9)  There will be several adjustments on foreign capital ownership for several sectors and it may be due to the existing of some new decrees or to give wider opportunities for local investors:
a.  Agricultural sectors in the cultivation of principal food crops (corns, soybeans, peanuts, green beans, rice, cassava, sweet potato) with the width of no more than 25 hectares, the ownership of foreign capital is maximum 49% based on the Decree No. 41 Year 2009 regarding the Protection of Sustainable Agricultural Land.
b.  Sectors of Communication and Information in the fields of:

i.  Mailing administration, is conditioned to have special permission and the foreign capital is maximum 49% based on the Decree No. 38 Year 2009 regarding mailing.

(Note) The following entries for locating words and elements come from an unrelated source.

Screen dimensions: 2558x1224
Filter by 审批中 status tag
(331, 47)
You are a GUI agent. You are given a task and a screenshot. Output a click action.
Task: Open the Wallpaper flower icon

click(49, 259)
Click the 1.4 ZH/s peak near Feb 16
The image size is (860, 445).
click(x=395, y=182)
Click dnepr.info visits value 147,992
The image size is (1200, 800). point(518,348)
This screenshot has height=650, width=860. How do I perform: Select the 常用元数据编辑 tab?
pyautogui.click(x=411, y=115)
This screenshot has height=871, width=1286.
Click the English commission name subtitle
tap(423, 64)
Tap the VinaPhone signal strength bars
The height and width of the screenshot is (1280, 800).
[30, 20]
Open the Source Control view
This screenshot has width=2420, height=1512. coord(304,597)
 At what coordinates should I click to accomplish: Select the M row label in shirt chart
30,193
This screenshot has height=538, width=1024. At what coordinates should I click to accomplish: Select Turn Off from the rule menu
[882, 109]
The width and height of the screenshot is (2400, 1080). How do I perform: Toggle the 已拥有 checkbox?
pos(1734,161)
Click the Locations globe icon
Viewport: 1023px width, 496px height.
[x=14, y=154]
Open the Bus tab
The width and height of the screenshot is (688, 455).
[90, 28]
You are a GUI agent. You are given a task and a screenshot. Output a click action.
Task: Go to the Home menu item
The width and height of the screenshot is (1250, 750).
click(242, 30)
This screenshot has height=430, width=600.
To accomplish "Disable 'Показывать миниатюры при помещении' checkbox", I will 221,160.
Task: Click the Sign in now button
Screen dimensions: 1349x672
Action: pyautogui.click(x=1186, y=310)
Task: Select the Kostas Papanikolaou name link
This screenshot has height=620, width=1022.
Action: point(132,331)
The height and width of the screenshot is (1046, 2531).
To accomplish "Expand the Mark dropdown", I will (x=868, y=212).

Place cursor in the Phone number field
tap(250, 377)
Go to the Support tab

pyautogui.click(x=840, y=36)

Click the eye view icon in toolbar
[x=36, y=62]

ii.  Providing, managing, (operating and renting) and providing construction service for telecommunication towers are 100% local investor ownership.
 

10) In order to implement Indonesian commitment in investment related to ASEAN Economic Community, this current DNI adds one new attachment (Attachment II.j) which rules out the conditions of foreign capital ownership and/or location for investors from ASEAN countries. These investors are given dispensation in owning capital more than the other foreign investors, for example in the transportation sectors in maritime cargo handling services of which the ASEAN investors are allowed to own foreign capital with the maximum of 60% while the other foreign investors are only allowed for 49%.